Direktor beeindruckt mit gutem Namensgedächtnis

Übrigens genauso wie die Klassenlehrer Hartmut Siebert, der unter seinen Schützlingen eifrig für die Schalmeienkapelle warb, und Elisabeth Zander, die die Schüler mit ihrem Temperament begeisterte. Andere Lehrer hinterließen ebenfalls Eindruck – allen voran der Direktor. Eine imposante Erscheinung mit der Leidenschaft zur Jagd sei Helmut Topf gewesen, sagt Eberhard Kirchner. “Ich bin nicht nachtragend, aber ich habe ein gutes Gedächtnis”, zitiert ihn der Abiturient des Jahrgangs 1971. Zu jedem Gesicht habe er gleich den passenden Namen gewusst, staunt Eberhard Kirchner noch heute. Darüber hinaus achtete der Direktor stets darauf, dass die Haare der Jungs nicht zu lang und die Röcke der Mädchen nicht zu kurz waren.

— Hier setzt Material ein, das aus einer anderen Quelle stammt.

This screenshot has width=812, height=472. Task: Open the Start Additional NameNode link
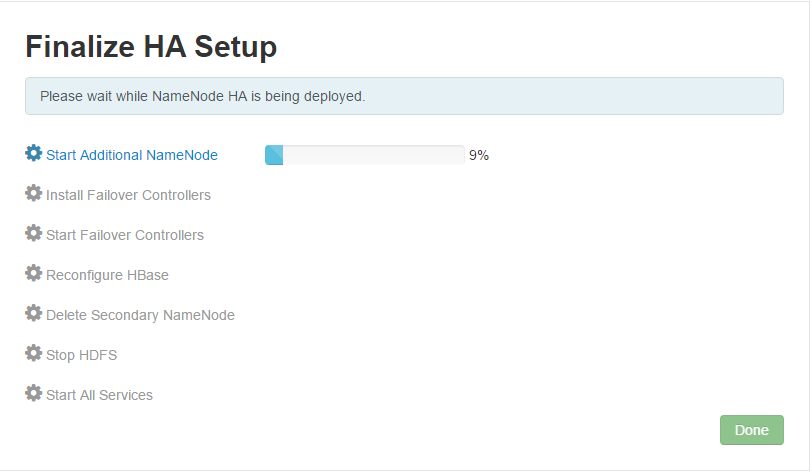coord(132,155)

Dass 1970 die Bezirksparteischule der SED nach Helmut Topf rief, war das Glück von Gisela Wilke und ihren Mitschülern. Sein Stellvertreter, ausgerechnet der Staatsbürgerkundelehrer, war mutig und erlaubte den politisch nicht mehr gewollten, traditionellen Umzug der Abiturienten durch die Stadt, wie sie schildert. Ihr gemeinsamer Notendurchschnitt lag bei 1,86, wie Veronika Schimmel in den alten Unterlagen herausgefunden hatte. 1971sei er ähnlich ausgefallen. “Genau ist das nicht vermerkt”, so die Schulleiterin. Wichtiger schien eine Notiz über die “große Schmach”, dass es unter den Schulabgängern nur drei Offiziersbewerber gab.

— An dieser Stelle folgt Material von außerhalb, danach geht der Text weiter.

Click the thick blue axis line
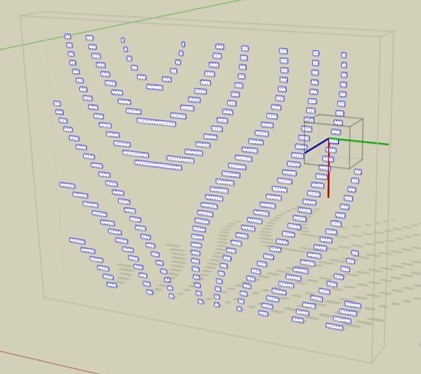 (317, 146)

Vieles lässt sich nachlesen zu Ernteeinsätzen und Spartakiaden, zur FDJ-Arbeit oder auch der alljährlichen Exkursion nach Weimar, “die wir jetzt in der zehnten Klasse wieder aufleben lassen”, so Veronika Schimmel. Dennoch gibt es Lücken. “Nicht alles ist in den Archiven enthalten”, bittet sie hier um Unterstützung. Vor allem in manch dunkleres Kapitel gilt es noch Licht zu bringen wie um jene beiden Abiturienten, die von der Stasi abgeholt wurden.